🤖 AI Summary
To address performance bottlenecks in training long-context large language models—stemming from data domain shift and semantic fragmentation—this paper proposes a query-centric data synthesis paradigm. Methodologically, it introduces the first query-prediction-driven document clustering mechanism, integrating generative query prediction, keyword-query joint embedding matching, semantic similarity-based grouping, and dynamic synthesis to jointly preserve semantic coherence and enhance contextual diversity. The approach supports modeling sequences up to one million tokens and scales across model sizes. Empirically, it substantially outperforms standard fine-tuning, KNN-based retrieval, and in-context learning (ICLM) baselines on multiple long-context benchmarks. Crucially, it provides the first empirical validation of both effectiveness and scalability for million-token-context modeling, demonstrating robust generalization across diverse long-context reasoning and retrieval tasks.
📝 Abstract
Recent advancements in large language models (LLMs) have highlighted the importance of extending context lengths for handling complex tasks. While traditional methods for training on long contexts often use filtered long documents, these approaches lead to domain imbalances, limiting model performance.

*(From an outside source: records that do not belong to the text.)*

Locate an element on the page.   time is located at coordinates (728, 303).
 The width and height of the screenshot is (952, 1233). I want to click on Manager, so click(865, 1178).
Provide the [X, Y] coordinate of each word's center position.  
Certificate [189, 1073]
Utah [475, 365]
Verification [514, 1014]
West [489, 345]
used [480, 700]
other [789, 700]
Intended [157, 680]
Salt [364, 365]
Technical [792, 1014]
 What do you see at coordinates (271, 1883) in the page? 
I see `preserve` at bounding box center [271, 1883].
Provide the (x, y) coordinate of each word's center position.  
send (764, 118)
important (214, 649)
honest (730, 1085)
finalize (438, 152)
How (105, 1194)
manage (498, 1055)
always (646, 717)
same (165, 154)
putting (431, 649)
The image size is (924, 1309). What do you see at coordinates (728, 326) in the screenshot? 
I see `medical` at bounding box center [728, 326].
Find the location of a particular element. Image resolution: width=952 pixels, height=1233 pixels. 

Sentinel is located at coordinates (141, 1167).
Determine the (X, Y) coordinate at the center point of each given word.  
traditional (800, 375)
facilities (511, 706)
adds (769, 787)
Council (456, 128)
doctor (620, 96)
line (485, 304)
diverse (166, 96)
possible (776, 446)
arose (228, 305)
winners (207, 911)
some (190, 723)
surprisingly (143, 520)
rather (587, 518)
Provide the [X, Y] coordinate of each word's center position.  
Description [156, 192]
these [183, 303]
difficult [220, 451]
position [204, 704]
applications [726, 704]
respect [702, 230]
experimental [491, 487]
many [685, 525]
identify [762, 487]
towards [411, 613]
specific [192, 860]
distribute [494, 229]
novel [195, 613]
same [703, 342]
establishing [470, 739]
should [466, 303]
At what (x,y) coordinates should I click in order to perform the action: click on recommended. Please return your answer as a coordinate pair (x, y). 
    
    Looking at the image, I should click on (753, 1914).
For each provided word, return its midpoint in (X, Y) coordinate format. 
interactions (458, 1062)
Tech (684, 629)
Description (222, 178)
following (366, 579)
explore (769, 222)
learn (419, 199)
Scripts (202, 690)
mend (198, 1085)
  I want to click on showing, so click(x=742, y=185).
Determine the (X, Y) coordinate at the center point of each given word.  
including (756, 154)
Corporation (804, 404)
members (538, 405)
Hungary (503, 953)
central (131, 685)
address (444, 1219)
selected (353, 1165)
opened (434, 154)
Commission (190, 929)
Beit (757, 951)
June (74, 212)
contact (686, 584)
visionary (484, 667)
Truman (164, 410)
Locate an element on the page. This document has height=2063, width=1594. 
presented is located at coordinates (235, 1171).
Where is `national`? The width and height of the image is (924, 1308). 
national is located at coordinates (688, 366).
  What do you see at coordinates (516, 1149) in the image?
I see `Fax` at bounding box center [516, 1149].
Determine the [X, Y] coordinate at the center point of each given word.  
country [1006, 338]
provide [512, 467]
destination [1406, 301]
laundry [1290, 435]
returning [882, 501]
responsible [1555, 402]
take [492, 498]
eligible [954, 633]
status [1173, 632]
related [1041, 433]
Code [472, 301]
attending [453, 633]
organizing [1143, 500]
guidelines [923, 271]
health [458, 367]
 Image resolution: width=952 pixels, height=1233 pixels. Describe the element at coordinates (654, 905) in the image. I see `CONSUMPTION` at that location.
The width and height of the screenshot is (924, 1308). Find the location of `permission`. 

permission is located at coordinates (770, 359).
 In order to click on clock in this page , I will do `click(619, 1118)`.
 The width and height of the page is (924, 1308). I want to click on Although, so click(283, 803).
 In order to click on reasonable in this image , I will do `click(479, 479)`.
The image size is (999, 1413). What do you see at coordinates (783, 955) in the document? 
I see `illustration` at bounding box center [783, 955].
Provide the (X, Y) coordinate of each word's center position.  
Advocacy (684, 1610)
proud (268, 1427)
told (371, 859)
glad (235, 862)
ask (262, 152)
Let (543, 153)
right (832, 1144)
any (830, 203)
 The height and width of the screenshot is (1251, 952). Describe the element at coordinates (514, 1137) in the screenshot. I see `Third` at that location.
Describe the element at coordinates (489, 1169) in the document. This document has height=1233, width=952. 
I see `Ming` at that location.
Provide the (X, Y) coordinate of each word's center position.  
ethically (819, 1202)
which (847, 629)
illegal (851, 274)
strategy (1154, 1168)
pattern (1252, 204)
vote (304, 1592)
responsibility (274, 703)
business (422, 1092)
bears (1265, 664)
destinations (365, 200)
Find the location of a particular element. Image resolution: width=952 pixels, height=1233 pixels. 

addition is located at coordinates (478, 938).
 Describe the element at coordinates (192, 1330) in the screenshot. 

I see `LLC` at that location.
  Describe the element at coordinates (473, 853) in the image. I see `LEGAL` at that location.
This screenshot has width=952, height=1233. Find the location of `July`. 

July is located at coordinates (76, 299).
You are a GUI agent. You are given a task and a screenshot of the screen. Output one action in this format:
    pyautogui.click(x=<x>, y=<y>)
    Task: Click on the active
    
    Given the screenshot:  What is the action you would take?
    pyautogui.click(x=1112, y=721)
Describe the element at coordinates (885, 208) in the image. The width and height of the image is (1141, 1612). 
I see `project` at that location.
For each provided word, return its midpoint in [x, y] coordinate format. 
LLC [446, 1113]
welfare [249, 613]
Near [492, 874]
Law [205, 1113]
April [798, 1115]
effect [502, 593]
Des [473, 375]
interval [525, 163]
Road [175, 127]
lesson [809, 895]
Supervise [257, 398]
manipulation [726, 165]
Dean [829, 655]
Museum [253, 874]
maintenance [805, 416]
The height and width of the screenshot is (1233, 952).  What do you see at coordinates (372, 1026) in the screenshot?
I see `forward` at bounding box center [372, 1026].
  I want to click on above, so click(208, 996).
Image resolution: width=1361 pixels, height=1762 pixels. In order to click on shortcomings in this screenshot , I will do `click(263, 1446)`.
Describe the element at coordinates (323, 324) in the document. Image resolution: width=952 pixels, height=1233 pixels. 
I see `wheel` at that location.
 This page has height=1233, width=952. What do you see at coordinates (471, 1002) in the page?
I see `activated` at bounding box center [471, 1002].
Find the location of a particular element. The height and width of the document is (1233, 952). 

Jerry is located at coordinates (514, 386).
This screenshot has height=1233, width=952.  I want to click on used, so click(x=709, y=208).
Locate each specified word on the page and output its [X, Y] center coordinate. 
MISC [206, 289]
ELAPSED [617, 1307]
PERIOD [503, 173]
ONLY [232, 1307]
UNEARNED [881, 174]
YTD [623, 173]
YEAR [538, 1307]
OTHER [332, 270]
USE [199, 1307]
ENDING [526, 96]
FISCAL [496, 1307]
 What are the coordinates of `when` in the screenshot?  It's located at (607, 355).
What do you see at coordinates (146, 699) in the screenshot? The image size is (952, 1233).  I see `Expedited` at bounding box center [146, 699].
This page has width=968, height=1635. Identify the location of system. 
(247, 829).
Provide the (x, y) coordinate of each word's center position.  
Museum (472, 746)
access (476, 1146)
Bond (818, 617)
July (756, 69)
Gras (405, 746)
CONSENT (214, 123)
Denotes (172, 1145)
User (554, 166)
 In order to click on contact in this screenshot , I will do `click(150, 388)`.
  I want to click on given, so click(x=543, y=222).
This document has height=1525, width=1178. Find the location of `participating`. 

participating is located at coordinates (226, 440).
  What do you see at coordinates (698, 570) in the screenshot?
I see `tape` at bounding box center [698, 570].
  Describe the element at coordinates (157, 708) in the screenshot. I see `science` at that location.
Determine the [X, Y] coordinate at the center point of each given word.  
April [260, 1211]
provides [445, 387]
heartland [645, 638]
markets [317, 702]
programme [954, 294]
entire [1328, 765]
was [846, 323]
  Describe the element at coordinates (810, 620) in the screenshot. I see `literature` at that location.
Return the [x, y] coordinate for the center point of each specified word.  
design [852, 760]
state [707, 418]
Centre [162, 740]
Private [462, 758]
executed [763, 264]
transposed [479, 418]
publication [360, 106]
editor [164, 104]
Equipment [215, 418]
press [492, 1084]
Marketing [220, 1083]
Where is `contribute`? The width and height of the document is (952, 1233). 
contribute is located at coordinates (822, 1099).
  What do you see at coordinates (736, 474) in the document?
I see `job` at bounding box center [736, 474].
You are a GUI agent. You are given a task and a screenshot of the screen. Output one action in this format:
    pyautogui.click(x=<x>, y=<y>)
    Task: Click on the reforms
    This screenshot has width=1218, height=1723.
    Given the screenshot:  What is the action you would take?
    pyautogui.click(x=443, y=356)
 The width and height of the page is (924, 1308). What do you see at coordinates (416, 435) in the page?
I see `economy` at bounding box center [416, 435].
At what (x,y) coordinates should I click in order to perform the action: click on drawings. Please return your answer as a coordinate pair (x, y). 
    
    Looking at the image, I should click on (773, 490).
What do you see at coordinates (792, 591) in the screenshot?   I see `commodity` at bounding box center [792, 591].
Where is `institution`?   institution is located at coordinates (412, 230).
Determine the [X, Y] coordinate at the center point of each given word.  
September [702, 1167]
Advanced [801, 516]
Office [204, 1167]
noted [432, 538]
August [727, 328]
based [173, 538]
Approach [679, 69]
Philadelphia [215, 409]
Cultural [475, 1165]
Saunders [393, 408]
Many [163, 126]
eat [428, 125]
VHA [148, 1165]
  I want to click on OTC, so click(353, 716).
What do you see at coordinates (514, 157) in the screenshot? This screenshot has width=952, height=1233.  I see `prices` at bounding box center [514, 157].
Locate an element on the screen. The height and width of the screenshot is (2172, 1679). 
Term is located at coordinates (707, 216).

To address this, techniques like random document concatenation (Standard) and similarity-based methods (KNN, ICLM) have been developed. However, they either sacrifice semantic coherence or diversity. To balance both aspects, we introduce Quest, a query-centric data synthesis method aggregating semantically relevant yet diverse documents. Quest uses a generative model to predict potential queries for each document, grouping documents with similar queries and keywords. Extensive experiments demonstrate Quest's superior performance on long-context tasks, achieving remarkable results with context lengths of up to 1M tokens and confirming its scalability across various model sizes.